Bad Art Makes Bad Politics
An Interview with Walter Bernstein by Dan Georgakas

Walter Bernstein was a staff writer for The New Yorker and Yank during World War II. He scored a major scoop by being the first Allied reporter to interview Marshal Tito in German-occupied Yugoslavia. At the end of the war, he formally joined the American Communist Party, which he had previously been close to politically, and he began to work as a Hollywood scriptwriter. His career was cut short in 1950 when he was blacklisted. Although unable to write under his own name for eight years, he wrote with the use of fronts and pseudonyms for such prestigious television shows as You Are There, Danger, The Philco Playhouse, and Studio One. When he was allowed to resume writing for Hollywood, the films he scripted included Paris Blues (1961), Fail-Safe (1964), The Molly Maguires (1977), The Front (1976), Semi-Tough (1977), Yanks (1979), and The House on Carroll Street (1988).
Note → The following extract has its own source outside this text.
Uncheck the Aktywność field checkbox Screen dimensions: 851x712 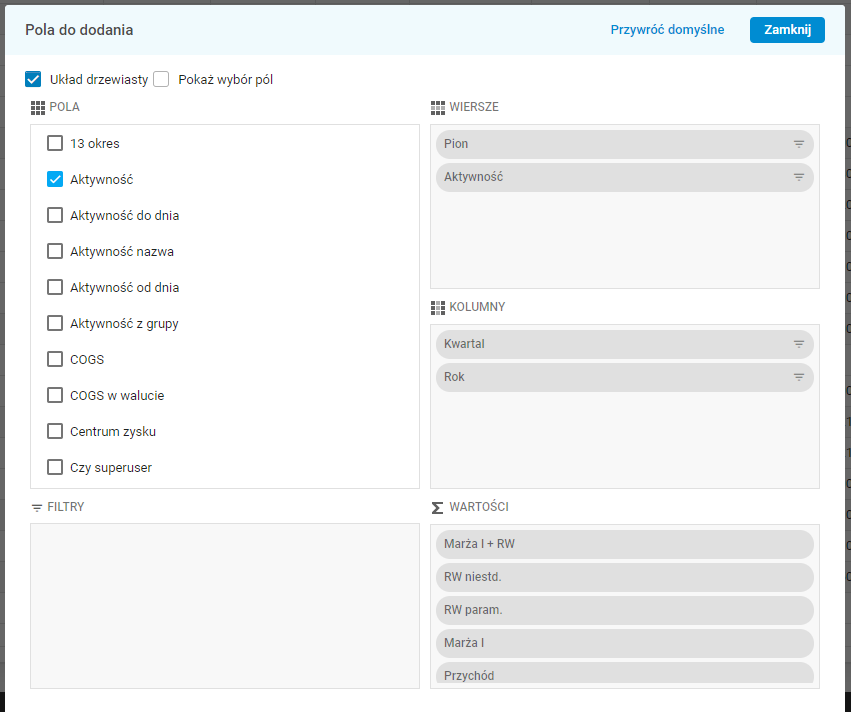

He has continued to write for television and recently scripted Miss Evers' Boys (1997) for HBO. Bernstein wrote speeches for Henry Wallace in 1948, scripted the 75th and 100th anniversary tributes to Paul Robeson, and is active in the Screen Writers Guild. He left the Communist Party in 1956 at the time of the suppression of the Hungarian uprising, but remains committed to socialist principles. He spoke with New Labor Forum on his views regarding the legacy of the blacklist and the ongoing problems of getting progressive ideas into mainstream film and television. Bernstein also expressed his views about the lifetime achievement award given at the 1999 Oscar ceremonies to Elia Kazan, the most controversial of the Hollywood "friendly" witnesses who testified before the House Committee on Un-American Activities (HUAC).
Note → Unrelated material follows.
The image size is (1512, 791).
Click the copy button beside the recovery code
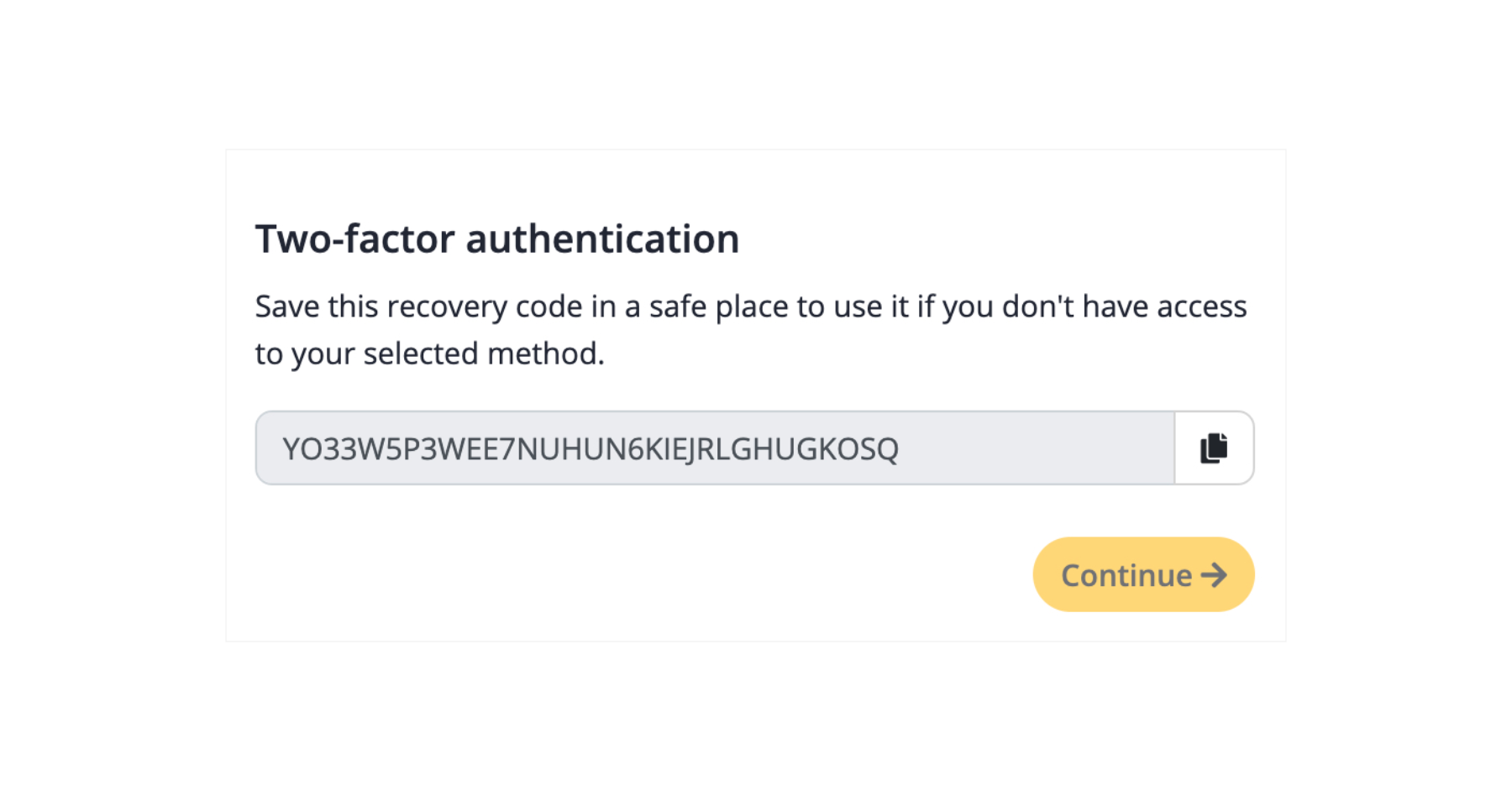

Dan Georgakas for New Labor Forum: Do you believe the blacklist in Hollywood was an effort to keep films made by left-oriented filmmakers off the screen?

Bernstein: No, I never thought the blacklist was directed at the films. The films were by no means radical. At best, during the depression you had The Grapes of Wrath, and during World War II you had some pro-Soviet and antifascist films. I always felt the blacklist was part of the Cold War. The entertainment industry was just a small part of it. They were much more interested in breaking the left wing of the trade union movement. Hollywood brought them headlines. If they could break celebrities, what chance did a dentist, schoolteacher, or auto worker have? Hollywood got them headlines. I think the blacklist crippled the progressive movement, but I don't think the content of Hollywood films was enormously important to them. I disagree with scholars who believe that the films had political impact, but I must say it took me a long time to realize that bad art makes bad politics.

Georgakas: Don't you think there was a genuine democratic ethos in many of those studio films?

Bernstein: Oh yes, and you must put yourself back in those times. When they were doing Body and Soul, there was a scene in which Canada Lee is in a room with a bunch of white guys and he doesn't take off his hat. The studio went nuts about that. You can't have a black guy wearing a hat and white guys hatless. I forget how Rossen (the director) resolved that. I think he ended up with everyone keeping their hats on.

Georgakas: Do you think the screenwriters union was a specific target?

Bernstein: No, I really don't. There had been a bitter fight to establish the screenwriters guild; but once it was established, I don't think it was perceived as a threat.

Georgakas: How much of The Front was actuality and how much was invented?

Bernstein: Most of it was based on actual events. Of course, the character Woody Allen plays is a composite of several people who fronted for us, and the character Zero Mostel plays is a composite drawn on Philip Loeb, John Garfield, and other people I had known. The three writers who meet at the deli were based on me, Abe Polonsky, and Arnold Manoff. We were all blacklisted and worked as a group.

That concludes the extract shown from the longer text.